- EXERCISE GOAL
Nothing but an exact repeat of the entries below should appear in your answer.
==== DATA FOR THIS EXERCISE ====
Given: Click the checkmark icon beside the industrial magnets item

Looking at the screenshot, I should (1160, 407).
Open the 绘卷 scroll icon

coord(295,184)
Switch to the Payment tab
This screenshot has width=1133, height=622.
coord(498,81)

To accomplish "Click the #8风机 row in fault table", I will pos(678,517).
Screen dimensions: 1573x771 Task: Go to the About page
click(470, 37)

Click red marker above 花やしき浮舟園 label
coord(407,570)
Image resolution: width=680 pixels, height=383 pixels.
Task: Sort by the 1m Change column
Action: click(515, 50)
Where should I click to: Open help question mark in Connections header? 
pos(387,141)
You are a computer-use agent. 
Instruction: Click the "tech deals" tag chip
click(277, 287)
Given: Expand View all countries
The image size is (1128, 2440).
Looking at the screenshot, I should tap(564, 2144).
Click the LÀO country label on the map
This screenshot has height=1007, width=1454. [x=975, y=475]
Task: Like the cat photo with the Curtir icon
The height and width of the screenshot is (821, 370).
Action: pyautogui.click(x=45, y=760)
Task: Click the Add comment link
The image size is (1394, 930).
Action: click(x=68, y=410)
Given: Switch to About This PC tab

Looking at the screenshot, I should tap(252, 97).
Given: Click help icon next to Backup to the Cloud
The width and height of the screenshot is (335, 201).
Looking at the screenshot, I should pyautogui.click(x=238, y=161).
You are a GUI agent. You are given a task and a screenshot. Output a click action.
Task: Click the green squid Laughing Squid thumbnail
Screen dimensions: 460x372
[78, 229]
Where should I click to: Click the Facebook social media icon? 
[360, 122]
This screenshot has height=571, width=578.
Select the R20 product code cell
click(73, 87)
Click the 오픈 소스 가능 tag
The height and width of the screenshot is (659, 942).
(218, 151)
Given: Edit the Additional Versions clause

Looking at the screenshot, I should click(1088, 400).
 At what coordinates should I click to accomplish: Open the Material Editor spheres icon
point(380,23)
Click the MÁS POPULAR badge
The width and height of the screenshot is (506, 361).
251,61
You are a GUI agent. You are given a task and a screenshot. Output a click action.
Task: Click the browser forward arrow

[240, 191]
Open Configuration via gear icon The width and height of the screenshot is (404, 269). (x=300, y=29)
====
- EXERCISE RESULT
Given: Click the checkmark icon beside the industrial magnets item

Looking at the screenshot, I should (1160, 407).
Open the 绘卷 scroll icon

coord(295,184)
Switch to the Payment tab
This screenshot has width=1133, height=622.
coord(498,81)

To accomplish "Click the #8风机 row in fault table", I will pos(678,517).
Screen dimensions: 1573x771 Task: Go to the About page
click(470, 37)

Click red marker above 花やしき浮舟園 label
coord(407,570)
Image resolution: width=680 pixels, height=383 pixels.
Task: Sort by the 1m Change column
Action: click(515, 50)
Where should I click to: Open help question mark in Connections header? 
pos(387,141)
You are a computer-use agent. 
Instruction: Click the "tech deals" tag chip
click(277, 287)
Given: Expand View all countries
The image size is (1128, 2440).
Looking at the screenshot, I should tap(564, 2144).
Click the LÀO country label on the map
This screenshot has height=1007, width=1454. [x=975, y=475]
Task: Like the cat photo with the Curtir icon
The height and width of the screenshot is (821, 370).
Action: pyautogui.click(x=45, y=760)
Task: Click the Add comment link
The image size is (1394, 930).
Action: click(x=68, y=410)
Given: Switch to About This PC tab

Looking at the screenshot, I should tap(252, 97).
Given: Click help icon next to Backup to the Cloud
The width and height of the screenshot is (335, 201).
Looking at the screenshot, I should pyautogui.click(x=238, y=161).
You are a GUI agent. You are given a task and a screenshot. Output a click action.
Task: Click the green squid Laughing Squid thumbnail
Screen dimensions: 460x372
[78, 229]
Where should I click to: Click the Facebook social media icon? 
[360, 122]
This screenshot has height=571, width=578.
Select the R20 product code cell
click(73, 87)
Click the 오픈 소스 가능 tag
The height and width of the screenshot is (659, 942).
(218, 151)
Given: Edit the Additional Versions clause

Looking at the screenshot, I should click(1088, 400).
 At what coordinates should I click to accomplish: Open the Material Editor spheres icon
point(380,23)
Click the MÁS POPULAR badge
The width and height of the screenshot is (506, 361).
251,61
You are a GUI agent. You are given a task and a screenshot. Output a click action.
Task: Click the browser forward arrow

[240, 191]
Open Configuration via gear icon The width and height of the screenshot is (404, 269). (x=300, y=29)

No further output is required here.